A Class of Freely Complemented von Neumann Subalgebras of $L\mathbb{F}_n$
Nicholas Boschert, Ethan Davis, Patrick Hiatt
TL;DR
This work identifies a broad class of freely complemented MASAs in free products $M=A_1*\cdots*A_n$ by reassembling corners into $\mathcal A=\sum_i u_i A_i p_i u_i^*$, proving these reassembled algebras are FC in $M$ (and hence maximal amenable in the diffuse separable case). It further proves that when the $A_i$ are purely non-separable, any purely non-separable singular MASA in $M$ is FC, establishing an equivalence between singularity, maximal amenability, and FC in this non-separable regime. The paper also verifies Popa's weak FC conjecture for several well-known maximal amenable MASAs in $L\mathbb F_n$, including the radial MASA, using freeness arguments and structural decompositions.

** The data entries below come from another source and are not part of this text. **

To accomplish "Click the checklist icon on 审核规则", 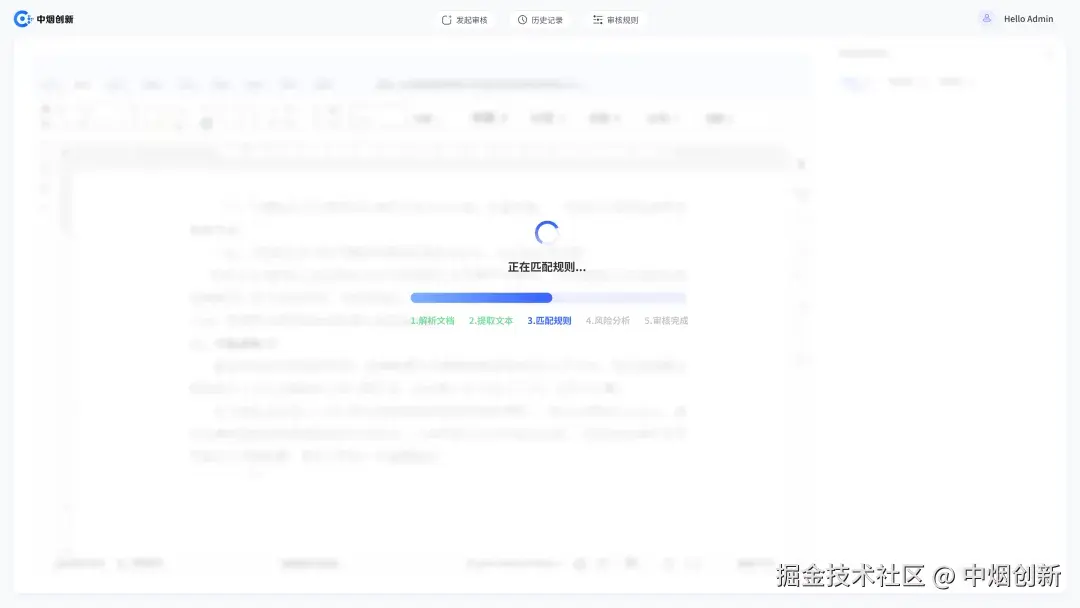I will pos(600,18).
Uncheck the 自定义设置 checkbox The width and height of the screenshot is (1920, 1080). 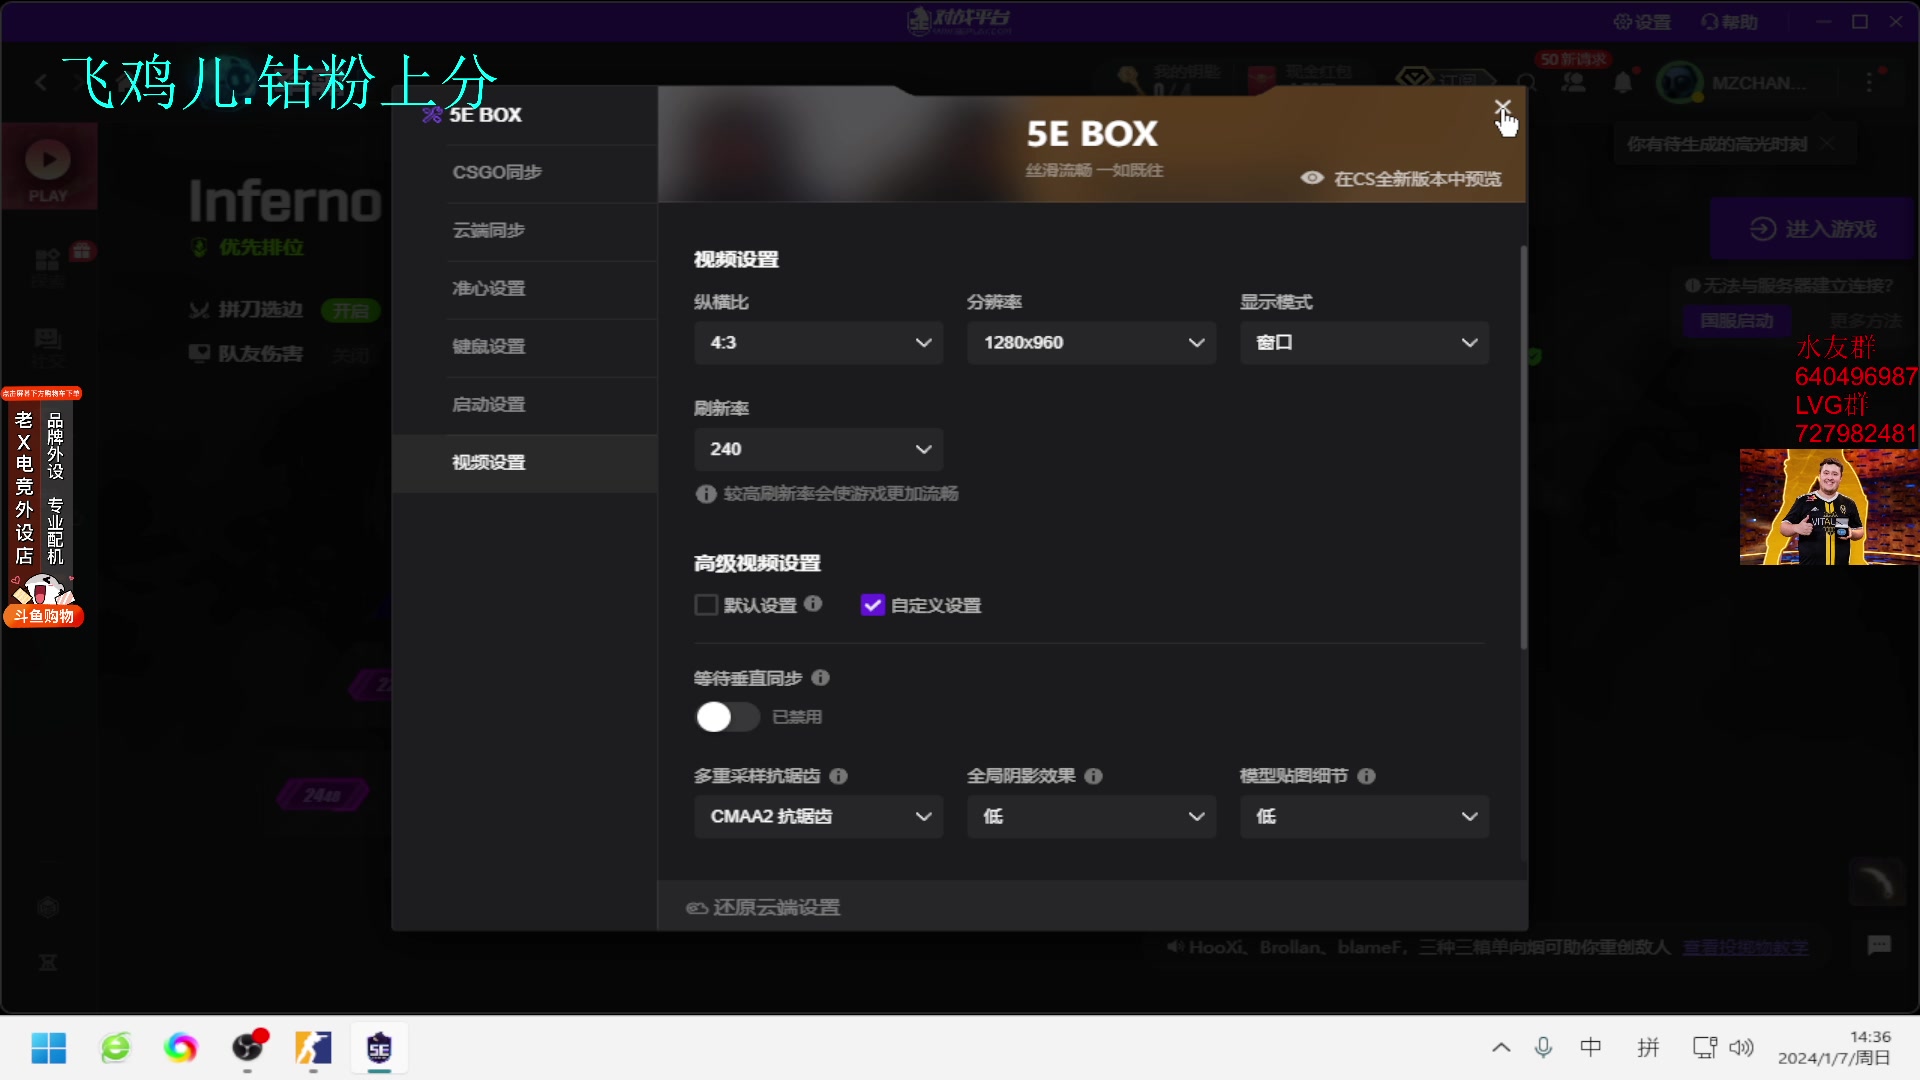[873, 605]
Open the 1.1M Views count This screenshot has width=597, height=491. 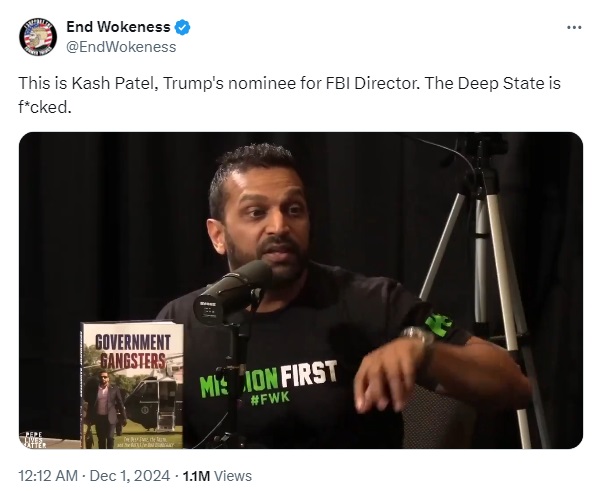coord(217,476)
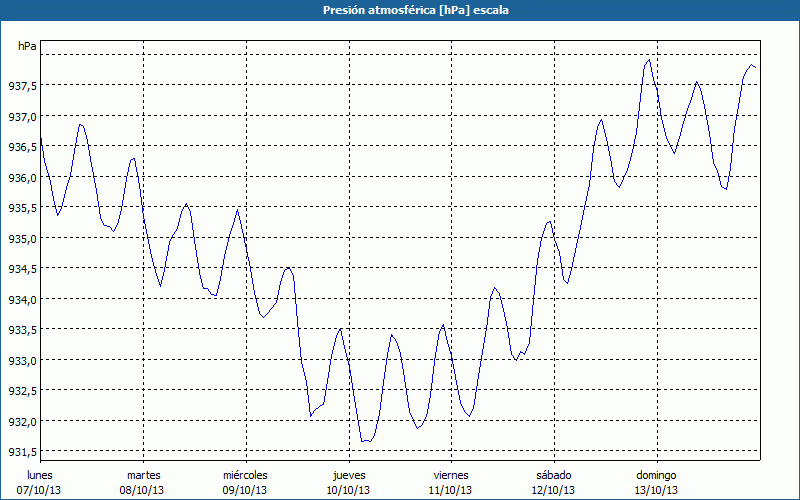Click the 'martes' day label
Viewport: 800px width, 500px height.
(144, 474)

These results illuminate how the free product structure enforces FC for a wide array of MASAs and demonstrate robust methods to produce Haar unitaries free to given amenable subalgebras, with implications for automorphism groups via non-separable FC phenomena.
Abstract
We prove that if $A_1, A_2, \dots, A_n$ are tracial abelian von Neumann algebras for $2\leq n \leq \infty$ and $M = A_1 * \cdots * A_n$ is their free product, then any subalgebra $A \subset M$ of the form $A = \sum_{i=1}^n u_i A_i p_i u_i^*$, for some projections $p_i \in A_i$ and unitaries $u_i \in U(M)$, for $1 \leq i \leq n$, such that $\sum_i u_i p_i u_i^* = 1$, is freely complemented (FC) in $M$. Moreover, if $A_1, A_2, \dots, A_n$ are purely non-separable abelian, and $M = A_1 * \cdots * A_n$, then any purely non-separable singular MASA in $M$ is FC. We also show that any of the known maximal amenable MASAs $A\subset L\mathbb{F}_n$ (notably the radial MASA), satisfies Popa's weak FC conjecture, i.e., there exist Haar unitaries $u\in L\mathbb{F}_n$ that are free independent to $A$.